Buffalo, Denver is the first game. San Francisco, Seattle is the second game on Saturday. Houston. That has to be because that's West Coast, I guess. Although Denver is West Coast as well. Houston, New England. Then Ram's Bear's, 3: 30 Pacific. We'll be coming on at 7: 00. That's great for us.
Yeah. No, good for us.
Seven o'clock PT, right before the Landman season finale.
Oh, wow. Well, maybe we'll just keep it rolling.
Really tough, tough, tough, tough Landman season.
I don't know about- You ruined it for everyone, with Jon Hamm. It's plight. That was it.
I'm starting to wonder if Taylor Sheridan can write seven shows at the same time. There's been cracks in the armor for this one.
We know seven is the number, the big number.
I think seven simultaneous shows is too hard.
The Seahawks had 13 days off and the Niners have six or five.
Listen, the Niners are just happy to be alive. Next to that electromagnetic Practice Center fiasco thing they have going. They're probably just excited to go to Seattle. I wonder if that's true. They're like, Can we go today? Can we leave on Wednesday to get out of here?
You talked about how we wrote together on Jimmy Kim Alive that first year. Remember that big cancerous box over our head that was just buzzing all day long? Yes, I did. Remember that thing?
I did. Probably full of asbestos, all that stuff.
Yeah, we turned out all right, right? No.
I think so. I was thinking the Shakeys game on Saturday, which we always joke about, the first game around one we call the Shakeys game. There should be a name for that first game on Sunday, that's the 12: 00 PT start.
For this round coming up? Yeah.
Clearly, that's where they want to stick the worst game every time because the Saturday one's a little later. Starts 1: 30 Pacific. It's going into primetime East Coast, so you want to put a good one there. Second one is an official primetimer. Then that 12: 00 PT Sunday game, you I think that's a good rating spot, though, isn't it?
Oh, yeah. 3 o'clock Eastern?
That's what you're talking about, right? Saturday and Sunday night are the two best games. The nights for sure.
The nights for sure. But now it's network. That Seahawks game is a Fox game. Oh, your game is an ESPN-ABC game. Interesting.
So we get Bucket Hakeman?
Yeah.
Oh, that's amazing.
Yeah, you get Bucking Akemen. That's what I'm seeing on ESPN.
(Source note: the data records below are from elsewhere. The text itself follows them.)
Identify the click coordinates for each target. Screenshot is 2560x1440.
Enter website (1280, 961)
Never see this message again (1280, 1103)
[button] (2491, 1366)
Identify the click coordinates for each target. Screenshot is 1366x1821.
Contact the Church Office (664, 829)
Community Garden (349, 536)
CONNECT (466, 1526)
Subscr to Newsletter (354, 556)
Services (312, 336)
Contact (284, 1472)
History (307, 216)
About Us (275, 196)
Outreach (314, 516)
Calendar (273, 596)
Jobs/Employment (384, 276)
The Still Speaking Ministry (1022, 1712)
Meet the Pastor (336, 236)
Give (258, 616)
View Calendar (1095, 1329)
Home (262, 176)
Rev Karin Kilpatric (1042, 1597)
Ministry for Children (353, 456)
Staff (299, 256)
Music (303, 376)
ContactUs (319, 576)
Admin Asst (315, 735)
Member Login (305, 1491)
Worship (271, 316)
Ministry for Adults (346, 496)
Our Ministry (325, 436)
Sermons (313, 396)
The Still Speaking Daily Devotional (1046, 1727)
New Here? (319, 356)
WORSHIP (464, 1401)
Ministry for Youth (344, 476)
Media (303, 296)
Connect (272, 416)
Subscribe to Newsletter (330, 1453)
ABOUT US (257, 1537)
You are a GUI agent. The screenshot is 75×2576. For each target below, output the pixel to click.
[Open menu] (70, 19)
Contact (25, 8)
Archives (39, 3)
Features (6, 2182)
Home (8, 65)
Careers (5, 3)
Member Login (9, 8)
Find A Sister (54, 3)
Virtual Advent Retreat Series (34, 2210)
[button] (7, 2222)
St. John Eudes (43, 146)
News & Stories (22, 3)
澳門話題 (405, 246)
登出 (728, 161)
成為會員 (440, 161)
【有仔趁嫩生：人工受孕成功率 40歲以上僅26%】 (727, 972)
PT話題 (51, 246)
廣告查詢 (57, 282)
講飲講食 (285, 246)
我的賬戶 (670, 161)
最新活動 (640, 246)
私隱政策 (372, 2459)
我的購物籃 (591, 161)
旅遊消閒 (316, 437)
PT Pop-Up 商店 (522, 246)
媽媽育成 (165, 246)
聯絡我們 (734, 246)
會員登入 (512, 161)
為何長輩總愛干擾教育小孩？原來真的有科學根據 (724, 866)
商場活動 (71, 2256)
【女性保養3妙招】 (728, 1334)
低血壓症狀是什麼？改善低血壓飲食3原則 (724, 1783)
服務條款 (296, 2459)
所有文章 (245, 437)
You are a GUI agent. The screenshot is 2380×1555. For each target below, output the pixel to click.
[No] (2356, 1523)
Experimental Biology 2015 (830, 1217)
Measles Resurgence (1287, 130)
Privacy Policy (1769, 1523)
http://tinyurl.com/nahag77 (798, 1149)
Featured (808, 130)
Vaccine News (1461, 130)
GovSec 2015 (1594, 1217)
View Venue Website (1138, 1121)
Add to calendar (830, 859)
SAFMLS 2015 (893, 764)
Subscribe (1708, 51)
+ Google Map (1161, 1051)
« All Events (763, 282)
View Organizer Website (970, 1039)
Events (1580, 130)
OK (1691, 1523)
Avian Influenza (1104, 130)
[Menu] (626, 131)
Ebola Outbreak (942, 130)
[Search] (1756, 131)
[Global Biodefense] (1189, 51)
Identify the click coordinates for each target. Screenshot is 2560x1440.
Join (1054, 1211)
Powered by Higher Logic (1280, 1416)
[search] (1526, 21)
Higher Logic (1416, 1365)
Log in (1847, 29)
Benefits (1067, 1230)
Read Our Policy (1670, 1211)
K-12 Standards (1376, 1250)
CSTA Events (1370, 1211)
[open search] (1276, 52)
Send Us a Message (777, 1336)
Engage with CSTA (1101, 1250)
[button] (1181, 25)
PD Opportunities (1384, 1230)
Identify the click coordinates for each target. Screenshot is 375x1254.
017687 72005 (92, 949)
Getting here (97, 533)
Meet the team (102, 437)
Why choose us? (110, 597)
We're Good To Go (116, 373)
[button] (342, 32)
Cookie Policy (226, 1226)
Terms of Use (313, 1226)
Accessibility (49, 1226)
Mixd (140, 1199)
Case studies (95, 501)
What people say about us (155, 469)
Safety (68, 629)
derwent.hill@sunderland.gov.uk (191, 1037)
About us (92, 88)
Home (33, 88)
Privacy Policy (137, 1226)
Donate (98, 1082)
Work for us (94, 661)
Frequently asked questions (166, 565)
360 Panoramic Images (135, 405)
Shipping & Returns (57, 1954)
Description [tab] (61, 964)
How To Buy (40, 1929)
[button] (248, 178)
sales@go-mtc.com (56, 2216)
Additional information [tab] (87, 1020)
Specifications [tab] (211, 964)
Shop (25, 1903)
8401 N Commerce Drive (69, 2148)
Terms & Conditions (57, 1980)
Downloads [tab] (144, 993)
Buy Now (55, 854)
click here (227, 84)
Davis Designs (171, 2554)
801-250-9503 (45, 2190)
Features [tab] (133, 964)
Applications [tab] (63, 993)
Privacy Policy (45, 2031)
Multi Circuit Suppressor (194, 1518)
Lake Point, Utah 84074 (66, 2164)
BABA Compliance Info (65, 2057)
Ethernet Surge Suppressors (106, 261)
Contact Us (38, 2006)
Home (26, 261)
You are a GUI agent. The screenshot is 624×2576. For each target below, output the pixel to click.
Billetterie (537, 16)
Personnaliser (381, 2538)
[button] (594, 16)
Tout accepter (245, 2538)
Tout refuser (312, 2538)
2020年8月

So we get Romo doing Buffalo Denver. We have... Katie doing the Niners Seahawks. Oh, this is good.
This is good. And then Peacock is going to be Tariko and Collinsworth, Ram's Bear. I love it.
Football's so good. Matthew Stafford. He's not even looking at him, Mike.
Mike, hey little boy. You hear what Bill said about him throwing all contorted in the air.
He's right. In the air. He's 12 feet up in the air, Mike, just whipping a 50 harder.
He's top five in my book.
All right, so the lines we have now for next week since we did them yesterday. Buffalo, are they favored yet?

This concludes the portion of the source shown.